• [PASSAGE PROVIDED]:
--- begin ---

Friday, September 10, 2010

The Long Road to Baton Rouge


I posted on Facebook last night that my advice to anyone who wants to drive 18 hours solo is that they should reconsider doing so. After a good night’s sleep and a chance to stretch out all the kinks that worked their way into my body throughout the drive yesterday, I have to admit I don’t feel nearly as bad as I thought I would!

I have added a couple of things to my “things to keep in mind” list, though. First, an atlas. Always carry a detailed atlas - it can save your bacon. And, I will always adjust my timetable to add at least one hour to any timetable Google gives me on their directions. Their times are strictly road times, and don’t take into consideration stops for gasoline and “bio-breaks” - or, for that matter, getting lost.

I left my driveway at 4:00 a.m. yesterday. It was kind of surreal, leaving at that time in the morning. So peaceful - and there was nearly nobody out on the streets. I felt a special kind of kinship with those folks I saw, as if I was part of a secret “Up Earlier Than Anyone Else Club.”

As I eased into the driving groove, I found myself coming up being a semi truck on I-29, and I had to smile when I saw the picture on the back. It was a great way to start the trip.



Missouri’s miles flowed smoothly by. The day dawned cloudy, with periods of light misty showers. I was thankful I didn’t have to deal with the bright sunshine, although, as I entered Arkansas, the clouds started looking threatening.

--- end ---

• [WHAT THIS EXERCISE ASKS]:
(a) Change "Facebook" to "Instagram" in everything from "The Long Road" down to "thought I would!" in the post about the drive to Baton Rouge, and give that part back.
(b) Carry on with the post about the drive to Baton Rouge from the point where it stops.

• [GIVEN INFORMATION]:
--- begin ---

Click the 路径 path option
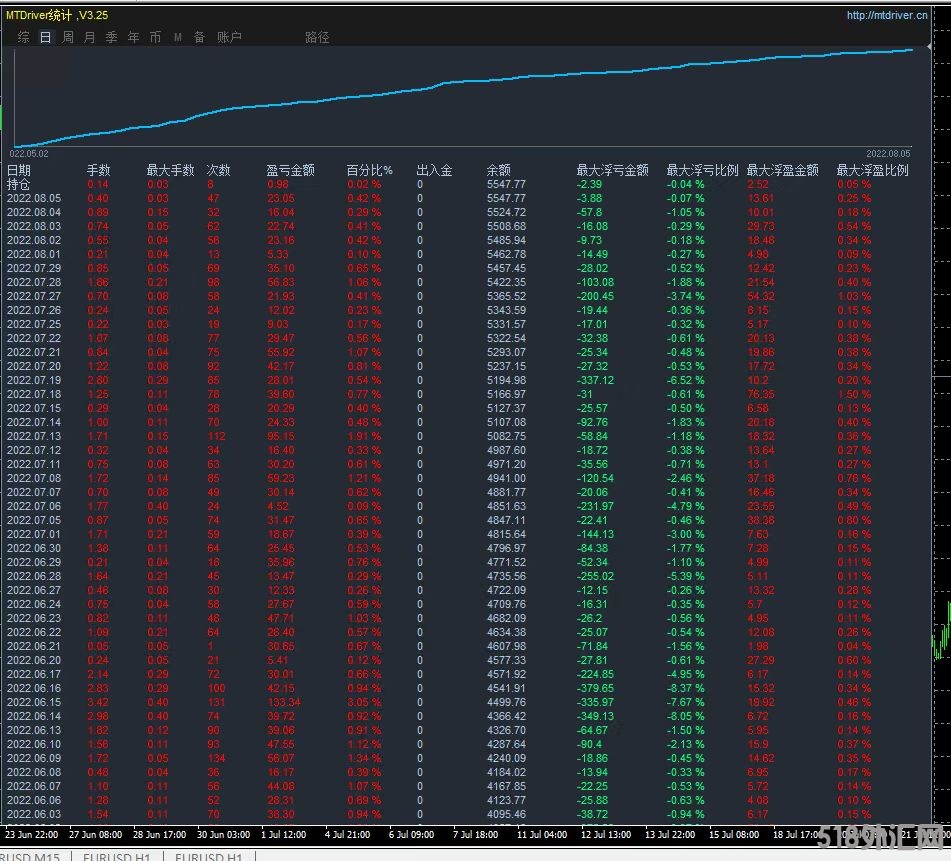 [x=317, y=37]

--- end ---

• [ANSWERS TO THE PROBLEMS]:
(a)
The Long Road to Baton Rouge


I posted on Instagram last night that my advice to anyone who wants to drive 18 hours solo is that they should reconsider doing so. After a good night’s sleep and a chance to stretch out all the kinks that worked their way into my body throughout the drive yesterday, I have to admit I don’t feel nearly as bad as I thought I would!

(b)
Arkansas really surprised me. I’ve never heard anything good about Arkansas (come to think of it, I don’t really think I’ve heard ANYTHING about Arkansas), and if I were asked to draw a picture of someone from Arkansas, I would probably draw a toothless hillbilly leaning on a broken-down porch, rifle casually slung over one shoulder. Although I did see one billboard that seemed to be tailored for that kind of person (“Loose dentures? Missing teeth? We can help!”), the rest of Arkansas proved to be absolutely beautiful. The stony bluffs of Missouri turned into rocky outcroppings, and the terrain changed from hilly to downright mountainous. I’ll be the first to admit, having grown up in Colorado, that to me the Rocky Mountains were the only “real” mountains in the U.S. Arkansas taught me otherwise. Rather than soaring high about me, Arkansas’ mountain valleys drop away from the highway.



Wraiths of mist clung vertically to the hillsides, looking substantial enough to reach out and grasp. About eight hours into my drive, I saw signs directing folks to a big state park that I’m going to do some research into - when I get my Airstream, this could be a nice place to spend some time.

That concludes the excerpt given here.